OPEC Deal, US Job Data Revive Hopes

Author: 
Khan H. Zahid
Publication Date: 
Mon, 2004-06-07 03:00

RIYADH, 7 June 2004 — A stronger-than-expected US job report, OPEC’s decision to raise oil production in the hopes of cooling record-high oil prices, and positive outlook from Intel, a technology bellwether, boosted hopes that the global economic recovery remains on a solid footing. Nonfarm employment data released by the US Department of Labor on Friday showed that the US economy added 248,000 jobs in May and the nation’s unemployment rate remained at 5.6 percent.

Markets had been expecting job creation of 220,000. The Labor Department also revised upward its numbers for April and March by a total of 74,000. Thus, in the past three months, the US economy has created nearly one million new jobs. So far in 2004, the recovery has seen the creation of about 1.2 million jobs, an average of 238,000 per month, after shedding 2.7 million jobs between March 2001 and August 2003.

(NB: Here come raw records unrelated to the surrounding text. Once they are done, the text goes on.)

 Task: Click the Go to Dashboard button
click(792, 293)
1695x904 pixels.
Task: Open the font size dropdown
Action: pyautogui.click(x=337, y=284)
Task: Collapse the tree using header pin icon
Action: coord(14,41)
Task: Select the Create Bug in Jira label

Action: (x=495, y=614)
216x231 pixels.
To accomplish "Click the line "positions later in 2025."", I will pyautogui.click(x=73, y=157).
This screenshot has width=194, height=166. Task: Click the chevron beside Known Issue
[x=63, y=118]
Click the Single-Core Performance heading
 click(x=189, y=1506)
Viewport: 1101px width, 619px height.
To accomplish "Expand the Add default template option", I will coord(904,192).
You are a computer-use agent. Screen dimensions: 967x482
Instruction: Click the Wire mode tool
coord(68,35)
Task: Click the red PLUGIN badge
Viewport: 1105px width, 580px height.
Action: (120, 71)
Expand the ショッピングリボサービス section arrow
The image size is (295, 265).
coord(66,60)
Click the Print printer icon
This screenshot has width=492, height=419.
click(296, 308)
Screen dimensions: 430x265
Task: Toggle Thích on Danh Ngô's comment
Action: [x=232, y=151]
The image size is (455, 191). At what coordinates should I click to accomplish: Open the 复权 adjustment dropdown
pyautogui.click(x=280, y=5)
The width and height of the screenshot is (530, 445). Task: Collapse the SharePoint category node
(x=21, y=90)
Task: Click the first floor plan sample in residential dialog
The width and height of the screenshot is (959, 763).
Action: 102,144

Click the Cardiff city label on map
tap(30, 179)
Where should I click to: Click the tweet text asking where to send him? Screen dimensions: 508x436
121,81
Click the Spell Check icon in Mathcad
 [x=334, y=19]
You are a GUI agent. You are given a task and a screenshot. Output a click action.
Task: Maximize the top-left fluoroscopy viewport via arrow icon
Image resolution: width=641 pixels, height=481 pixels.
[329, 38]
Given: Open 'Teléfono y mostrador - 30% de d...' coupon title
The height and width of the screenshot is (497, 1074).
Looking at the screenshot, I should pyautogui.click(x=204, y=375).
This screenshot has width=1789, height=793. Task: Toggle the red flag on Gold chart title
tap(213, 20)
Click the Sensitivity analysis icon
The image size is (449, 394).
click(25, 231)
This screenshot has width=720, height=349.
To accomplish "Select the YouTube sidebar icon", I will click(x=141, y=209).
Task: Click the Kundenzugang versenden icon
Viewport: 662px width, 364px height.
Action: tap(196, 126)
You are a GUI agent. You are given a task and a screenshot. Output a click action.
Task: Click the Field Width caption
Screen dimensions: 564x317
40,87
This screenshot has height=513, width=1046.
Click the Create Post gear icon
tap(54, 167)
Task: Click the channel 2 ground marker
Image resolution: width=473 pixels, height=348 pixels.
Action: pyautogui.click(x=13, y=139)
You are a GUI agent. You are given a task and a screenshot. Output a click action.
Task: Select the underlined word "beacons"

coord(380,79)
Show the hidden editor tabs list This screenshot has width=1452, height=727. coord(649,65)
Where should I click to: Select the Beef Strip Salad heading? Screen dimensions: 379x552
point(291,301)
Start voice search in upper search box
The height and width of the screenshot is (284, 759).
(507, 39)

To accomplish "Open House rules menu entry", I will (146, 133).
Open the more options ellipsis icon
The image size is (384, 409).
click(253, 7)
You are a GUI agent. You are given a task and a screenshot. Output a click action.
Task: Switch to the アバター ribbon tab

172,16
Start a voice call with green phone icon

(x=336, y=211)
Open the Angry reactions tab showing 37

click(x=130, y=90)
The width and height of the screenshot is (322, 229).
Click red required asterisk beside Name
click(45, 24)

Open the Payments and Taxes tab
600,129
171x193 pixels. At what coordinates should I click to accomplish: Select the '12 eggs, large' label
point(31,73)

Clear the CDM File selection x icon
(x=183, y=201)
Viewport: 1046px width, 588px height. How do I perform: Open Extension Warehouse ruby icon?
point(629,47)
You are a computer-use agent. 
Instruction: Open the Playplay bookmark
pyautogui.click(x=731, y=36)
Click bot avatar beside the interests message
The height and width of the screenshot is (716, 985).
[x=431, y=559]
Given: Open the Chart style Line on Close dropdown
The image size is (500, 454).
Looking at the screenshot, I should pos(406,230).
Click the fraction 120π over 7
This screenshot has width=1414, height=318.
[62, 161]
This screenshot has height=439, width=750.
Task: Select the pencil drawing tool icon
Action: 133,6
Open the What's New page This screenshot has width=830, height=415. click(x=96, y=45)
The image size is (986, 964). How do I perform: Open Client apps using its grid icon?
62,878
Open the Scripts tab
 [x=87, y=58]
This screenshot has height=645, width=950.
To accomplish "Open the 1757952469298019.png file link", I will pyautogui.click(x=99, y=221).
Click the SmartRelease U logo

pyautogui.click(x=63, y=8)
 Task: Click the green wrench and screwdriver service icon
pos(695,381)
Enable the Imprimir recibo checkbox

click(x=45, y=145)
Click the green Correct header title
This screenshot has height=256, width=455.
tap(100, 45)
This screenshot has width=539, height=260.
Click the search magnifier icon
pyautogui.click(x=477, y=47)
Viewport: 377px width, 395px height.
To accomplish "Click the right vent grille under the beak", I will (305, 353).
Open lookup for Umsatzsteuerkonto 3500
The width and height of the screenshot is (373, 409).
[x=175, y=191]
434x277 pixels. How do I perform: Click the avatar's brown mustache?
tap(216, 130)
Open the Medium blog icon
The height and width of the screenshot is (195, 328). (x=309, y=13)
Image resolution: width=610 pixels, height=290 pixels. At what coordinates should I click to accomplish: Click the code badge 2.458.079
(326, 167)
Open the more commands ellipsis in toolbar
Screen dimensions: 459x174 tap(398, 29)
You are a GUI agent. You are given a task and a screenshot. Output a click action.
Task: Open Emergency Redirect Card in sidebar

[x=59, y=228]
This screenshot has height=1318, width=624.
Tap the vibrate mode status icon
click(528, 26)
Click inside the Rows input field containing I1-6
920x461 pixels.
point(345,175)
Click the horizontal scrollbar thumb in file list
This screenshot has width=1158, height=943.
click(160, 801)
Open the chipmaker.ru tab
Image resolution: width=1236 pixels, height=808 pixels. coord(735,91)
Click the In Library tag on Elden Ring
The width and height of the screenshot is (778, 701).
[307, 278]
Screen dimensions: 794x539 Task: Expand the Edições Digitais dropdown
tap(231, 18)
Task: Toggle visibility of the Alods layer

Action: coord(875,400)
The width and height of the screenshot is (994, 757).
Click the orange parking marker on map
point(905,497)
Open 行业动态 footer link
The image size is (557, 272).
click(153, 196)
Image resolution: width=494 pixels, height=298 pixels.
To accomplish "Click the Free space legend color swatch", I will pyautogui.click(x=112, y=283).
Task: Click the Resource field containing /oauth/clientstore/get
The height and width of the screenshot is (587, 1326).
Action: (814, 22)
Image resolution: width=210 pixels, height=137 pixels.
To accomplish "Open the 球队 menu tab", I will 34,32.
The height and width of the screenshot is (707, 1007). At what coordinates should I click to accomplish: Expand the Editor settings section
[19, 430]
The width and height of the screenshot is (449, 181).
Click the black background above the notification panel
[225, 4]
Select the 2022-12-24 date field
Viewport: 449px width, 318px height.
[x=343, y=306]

This means that about 1.5 million lost jobs remain to be recovered, which would take about 6.3 months at the current average monthly rate. Republicans and Democrats both found something in these numbers.

The Bush administration took credit for the job gains, saying that it is their tax cuts that are boosting job growth. Democrats, on the other hand, said that not only more than half the jobs that were lost have to be recovered, but population has been growing in the meantime so that jobs have to be found for new entrants as well. Economists were focused on the impact of the report on the US Fed’s interest rate tightening policy.

Financial markets have already priced in a 25 bps hike on June 30, the next Fed meeting, and the latest job number was not spectacular enough to change that. Financial futures show only an 8 percent chance that the June interest rate increase would be a more aggressive 50 bps move.

With three months of solid job growth, analysts feel that the Fed has already shifted its focus away from it toward inflation data. Analysts say that unless core inflation picks up in May — the core Producer Price Index data for May will be released on June 11 — the Fed will stick to its policy of gradually raising rates in 25 bps over the next few months.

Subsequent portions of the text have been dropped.